In Eclipse Jetty version 9.4.0.RC0 to 9.4.34.v20201102, 10.0.0.alpha0 to 10.0.0.beta2, and 11.0.0.alpha0 to 11.0.0.beta2, if GZIP request body inflation is enabled and requests from different clients are multiplexed onto a single connection, and if an attacker can send a request with a body that is received entirely but not consumed by the application, then a subsequent request on the same connection will see that body prepended to its body. The attacker will not see any data but may inject data into the body of the subsequent request. References: https://bugs.eclipse.org/bugs/show_bug.cgi?id=568892 https://github.com/eclipse/jetty.project/security/advisories/GHSA-86wm-rrjm-8wh8
Created jetty tracking bugs for this issue: Affects: fedora-all [bug 1902827]
RHSSO doesn't ship Jetty at all, just adapters that can be deployed on top of Jetty.
This vulnerability is out of security support scope for the following products: * Red Hat JBoss Fuse 6 * Red Hat JBoss Fuse Service Works 6 * Red Hat JBoss AMQ 6 Please refer to https://access.redhat.com/support/policy/updates/jboss_notes for more details.

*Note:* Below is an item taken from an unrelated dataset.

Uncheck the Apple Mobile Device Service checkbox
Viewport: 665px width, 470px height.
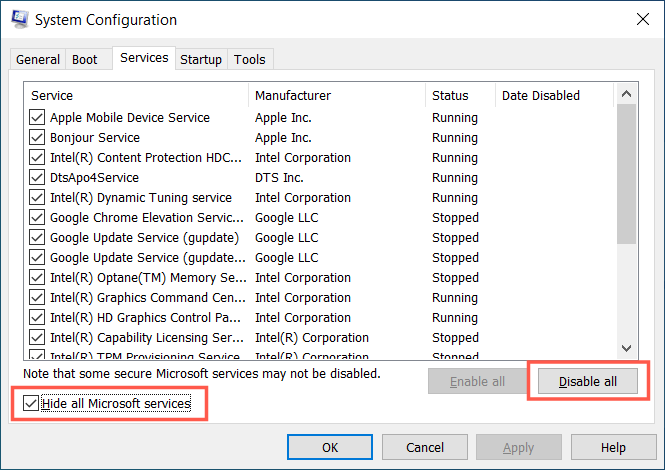pyautogui.click(x=38, y=118)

External References: https://github.com/eclipse/jetty.project/security/advisories/GHSA-86wm-rrjm-8wh8
Marking Red Hat Camel K as having a low impact, although Camel K distributes jetty artifacts through camel-jetty, camel-jetty itself is not available for use by the application developer, http functionality is provided by camel-k default runtime, Quarkus.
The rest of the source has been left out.